A Ecomondo le utility hanno presentato i loro progetti per la ripresa post-Covid

Energia, rifiuti e mobilità ai tempi del Recovery fund: 234mila posti di lavoro e oltre 1 punto di Pil

Ma a una condizione: “C’è bisogno di un piano dettagliato e di una serie di riforme”

[5 Novembre 2020]

Oltre 230mila (234mila per l’esattezza) nuovi posti di lavoro e 1.02 punti di Pil: a tanto ammonta il potenziale dei progetti da 17,4 miliardi di euro che metterà in campo il settore dei servizi pubblici nel quadro del Recovery fund. Per la ripresa il settore punta forte sull’energia, con le utility locali che sono pronte a realizzare importanti investimenti sull’efficientamento energetico degli edifici, sul teleriscaldamento, le smart grid fino allo sviluppo delle energy community. A darne conto è stata Michaela Castelli, presidente di Utilitalia (la Federazione delle imprese di acqua, ambiente e energia), nel corso del suo intervento alla tavola rotonda “Investimenti pubblici e privati per la transizione” all’interno degli Stati generali della green economy nell’ambito della fiera Ecomondo.

“Grazie anche all’impegno delle nostre aziende che si occupano di raccolta e gestione dei rifiuti, di distribuire l’energia e portarla nelle case degli italiani e di rendere disponibile per tutti l’acqua – ha osservato Castelli – il Paese non si è fermato. Ora la sfida è quella di ripartire con una strategia per rendere le aziende di pubblica utilità un punto di riferimento per lo sviluppo sostenibile”.

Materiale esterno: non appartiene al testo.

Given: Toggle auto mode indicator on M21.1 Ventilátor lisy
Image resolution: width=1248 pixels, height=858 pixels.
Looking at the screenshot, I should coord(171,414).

Degli oltre 16 miliardi per la transizione, 2,3 sono dedicati a progetti sull’economia circolare, che vanno “dall’accelerazione sulla raccolta differenziata all’ampliamento della tariffa puntuale, fino alla realizzazione di nuovi impianti per il riciclo e la valorizzazione dei fanghi di depurazione”. Sulle città, e in particolare sulla mobilità, ci sono pronti progetti per 1,3 miliardi per la sostituzione del parco mezzi delle flotte aziendali con veicoli che sfruttano carburanti “verdi” come l’elettrico, il metano, il biometano, fino all’idrogeno.

Ma non è tutto rosa e fiori, perché “la transizione ecologica – ha aggiunto Castelli –, che occuperà il 37% del totale delle risorse europee, ha bisogno di un piano dettagliato e di una serie di riforme, perché le risorse da sole non bastano: serve una forte semplificazione normativa, soprattutto in fase di iter autorizzativi e snellimento dei tempi delle procedure, e un impegno non più procrastinabile sul Meridione, dove è indispensabile favorire un approccio industriale ai servizi pubblici”.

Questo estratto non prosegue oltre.